Schließlich waren (und sind) die Folgen des Herunterfahrens der Republik auch für die Teigwarenhersteller, Mühlen oder die Fettwaren-Lieferanten enorm. Die Achterbahnfahrt hat für sie bereits Ende der Kalenderwoche 8 und dann deutlich ab KW 9 – rund um den Ausbruch der Pandemie in Norditalien – begonnen: Die Konsumenten bereiteten sich auf einen Notzustand vor und deckten sich mit lagerfähigen Produkten ein. In Folge erzielten Teigwaren ein Plus von 150% und Mehl wuchs um 148% (Nielsen, exkl. H/L, Basis-Food-WGR, KW9/20 vs. Vorjahresperiode). KW 10 verlief dann, bis auf die Hamsterkäufe gegen Ende der Woche, etwas gemäßigter, darauf folgte aber in KW 11 (am Montag der Woche traten die Ausgangsbeschränkungen in Kraft) ein Spitzenabsatz mit einem Plus von 358% bei Teigwaren und 377% bei Mehl. Diese Spitzen lassen sich lt. Nielsen mit einer Mischung aus Bevorratungskäufen und tatsächlich gestiegenem Bedarf aufgrund der Quarantäne erklären.
Historisch.
Den Verbrauchern bot sich – auch wenn man mit aller Kraft dagegen ankämpfte – in dieser Zeit ein Bild, das man als historisch bezeichnen kann: leere Regale in den sonst so üppig bestückten Märkten des Landes.
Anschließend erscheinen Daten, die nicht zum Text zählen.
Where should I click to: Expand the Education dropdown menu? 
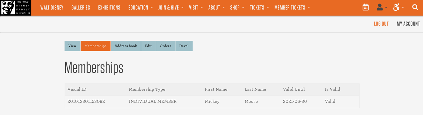(141, 8)
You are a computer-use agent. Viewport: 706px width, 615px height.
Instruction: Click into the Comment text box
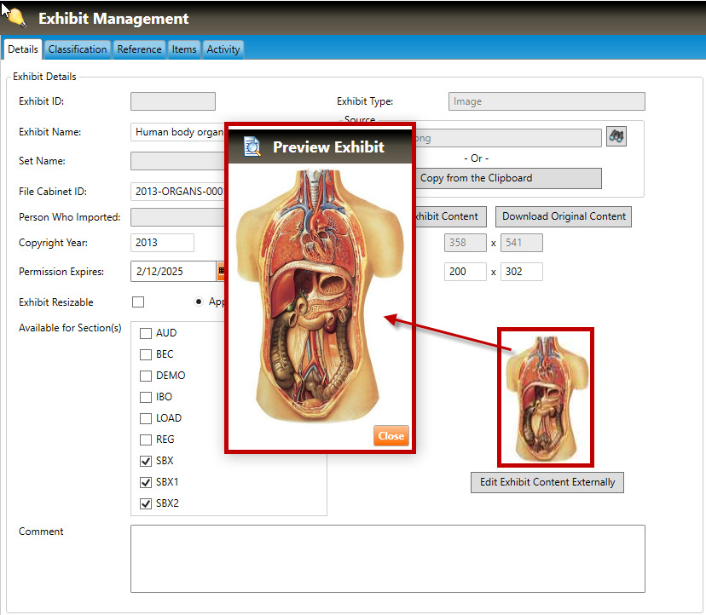click(387, 558)
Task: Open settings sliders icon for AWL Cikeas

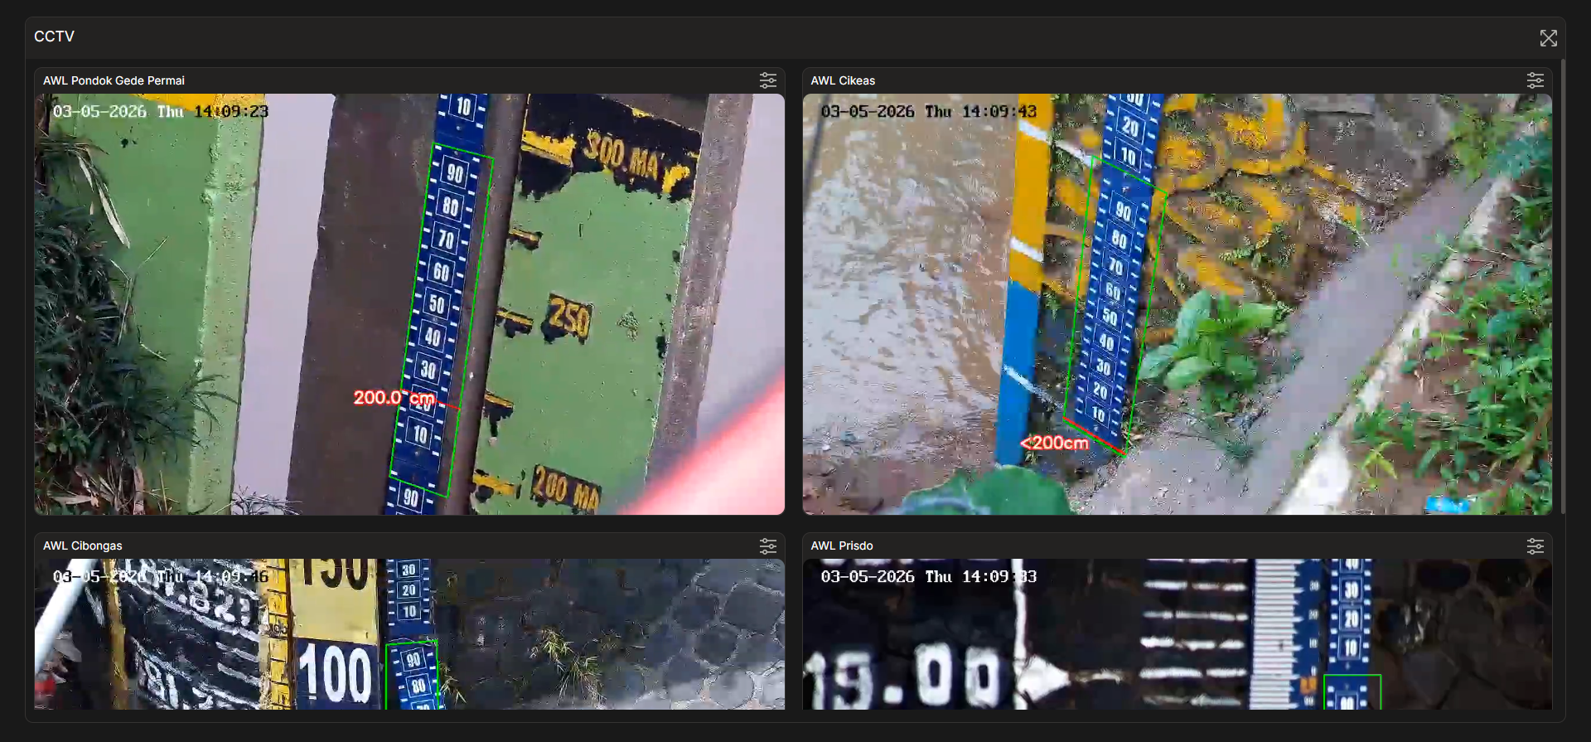Action: tap(1535, 80)
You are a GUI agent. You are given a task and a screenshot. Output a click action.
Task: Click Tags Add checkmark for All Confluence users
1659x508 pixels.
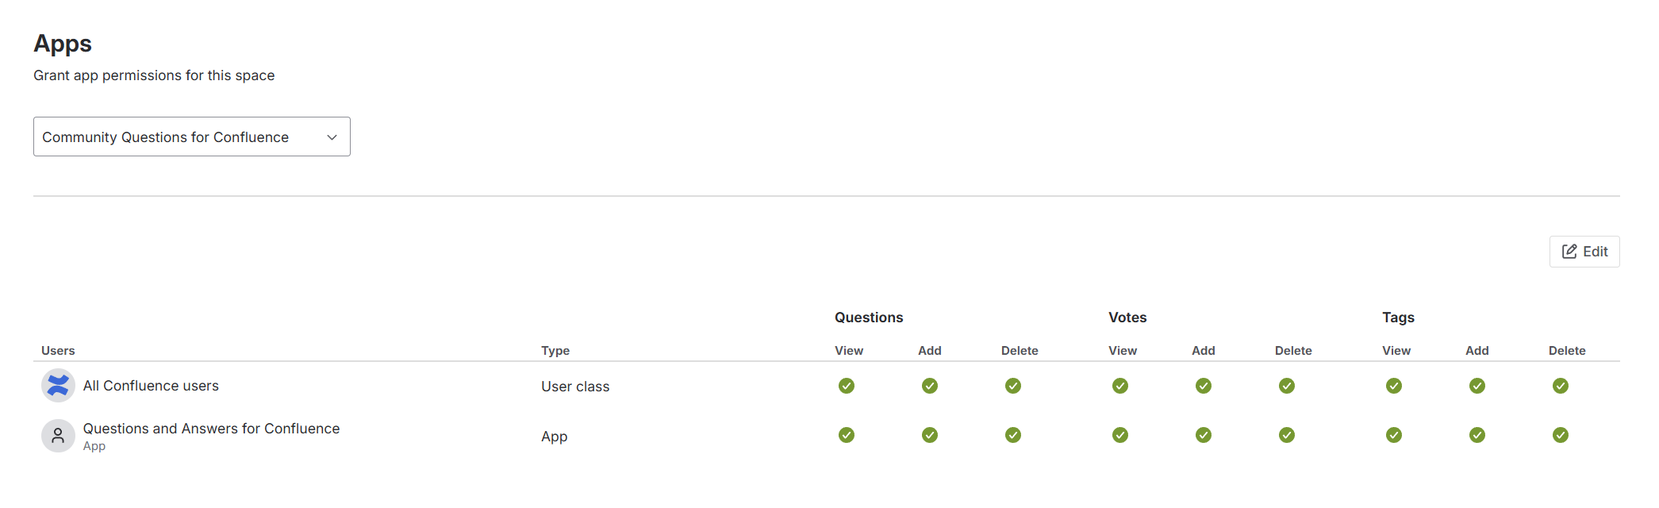[1477, 386]
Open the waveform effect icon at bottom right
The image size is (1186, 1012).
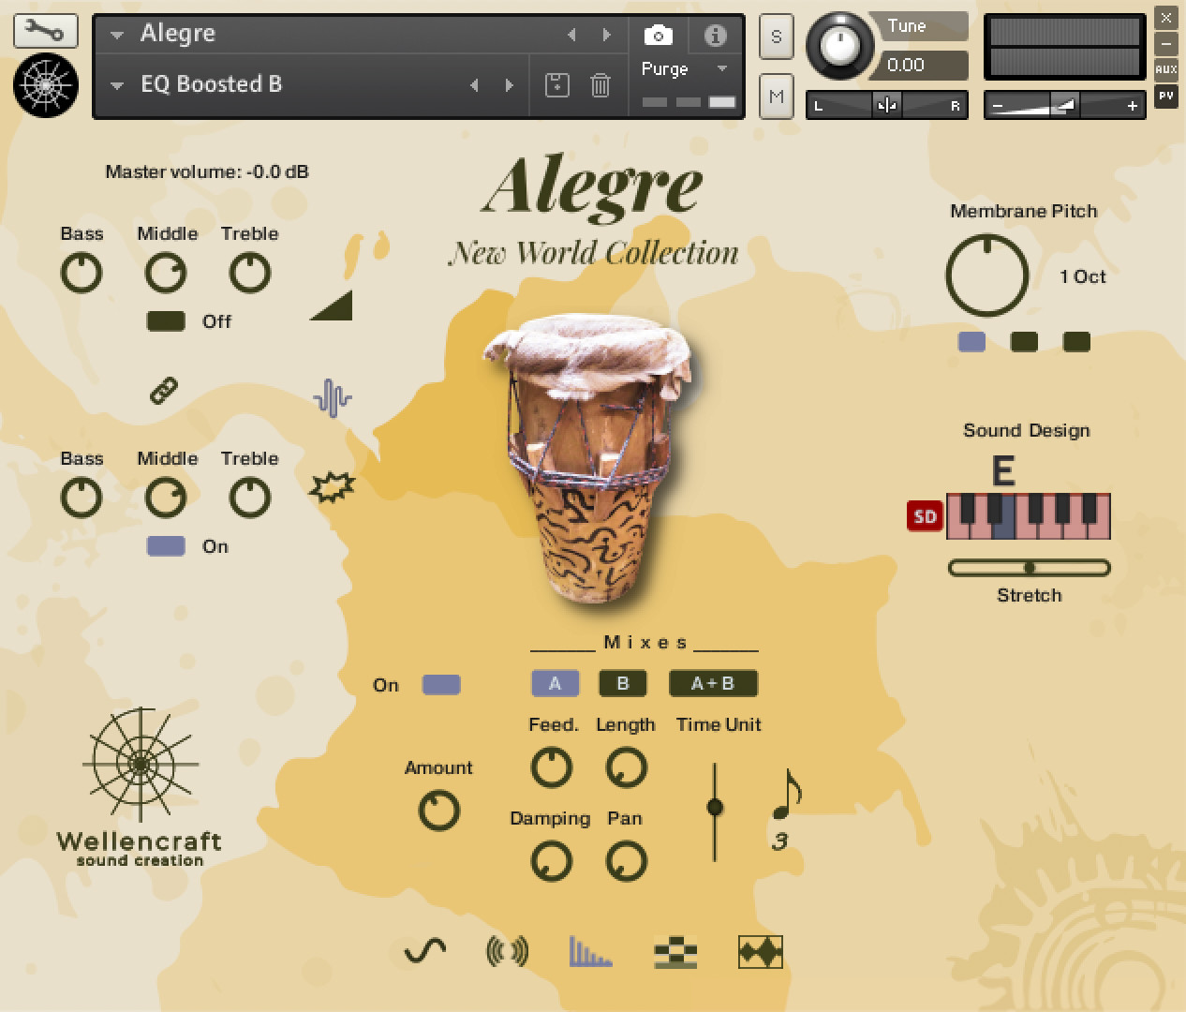click(760, 951)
Ebenfalls historisch: Teigwaren schafften es schließlich sogar in die ZIB1: Joachim Wolf, GF von Wolf Nudeln, schilderte, dass die Produktion aufgrund der Hamsterkäufe auf Hochtouren laufe und, dass sein Unternehmen aber dennoch nicht als Gewinner hervorgehe, da Mehr- und Überstunden zu bezahlen seien, um diese Spitze zu bewältigen. Szenen wie diese hätte man an diesem Punkt der Krise wohl bei vielen Herstellern drehen können.
Herausfordernd.
So auch in Hall in Tirol bei Recheis. Martin Terzer, GF: „Die letzten Wochen haben unser Unternehmen sehr gefordert. Mehr- und Wochenendarbeit, schwierige Rahmenbedingungen für die Logistik und die Rohstoffbeschaffung haben uns einiges an Krisenkompetenz abverlangt.“ Wie am Ende des Jahres die Bilanz aussieht, lässt sich daher absolut nicht einschätzen. Terzer: „Kurzfristig haben wir natürlich ein hohes Umsatzplus im LEH-Sortiment zu verzeichnen, wir rechnen aber mit einer Abflachung und Glättung über das Jahr. Und: Unsere Gastronomie-Umsätze sind weitgehend zusammengebrochen.“ Höchstleistungen erbrachte man auch bei Barilla, GF Matthias Spiess: „Wir arbeiten mit Hochdruck an der bestmöglichen Warenversorgung. Wir sind aber natürlich mit den Folgen der kurzfristigen Grenzschließungen, den damit verlängerten Umläufen der LKW sowie in Folge mit signifikant gestiegenen Komplexitäts- und Logistikkosten konfrontiert.“
Volle Lager.
GoodMills Österreich, für etwa ¼ der gesamten heimischen Mehlproduktion verantwortlich, arbeitet in dieser Zeit ebenfalls im 7-Tage-Betrieb. Der starken Nachfrage bei gleichzeitiger Umsetzung aller Sicherheitsmaßnahmen konnte man schnell Herr werden. Leonhard Golleger, Europachef der Gruppe: „Es gibt keinen Anlass zur Sorge um die Versorgung mit Mehl.“ Ähnliches kommuniziert auch die Vereinigte Fettwaren Industrie (VFI). Wolfgang Ahammer, GF: „Gerade in der ersten Phase haben wir enorme Anstrengungen unternommen, um die Supply Chain auf der Rohstoffseite zu stabilisieren. Das Ziel war u.a. die bedarfsgerechte Erfüllung der Kundenaufträge, also einerseits der sprunghafte Anstieg im Retail und andererseits die massiven Einbrüche im Gastronomie-Sortiment.“
Reaktion.
Gefragt nach den Chancen, die diese Krise vielleicht mit sich bringen könnte, meint Ahammer, GF der VFI: „Insgesamt hoffe ich sehr, dass allen Beteiligten – und vor allem den Konsumenten – die Bedeutung einer starken heimischen Lebensmittelindustrie nachhaltig in Erinnerung bleibt und ihren Niederschlag im Kaufverhalten findet.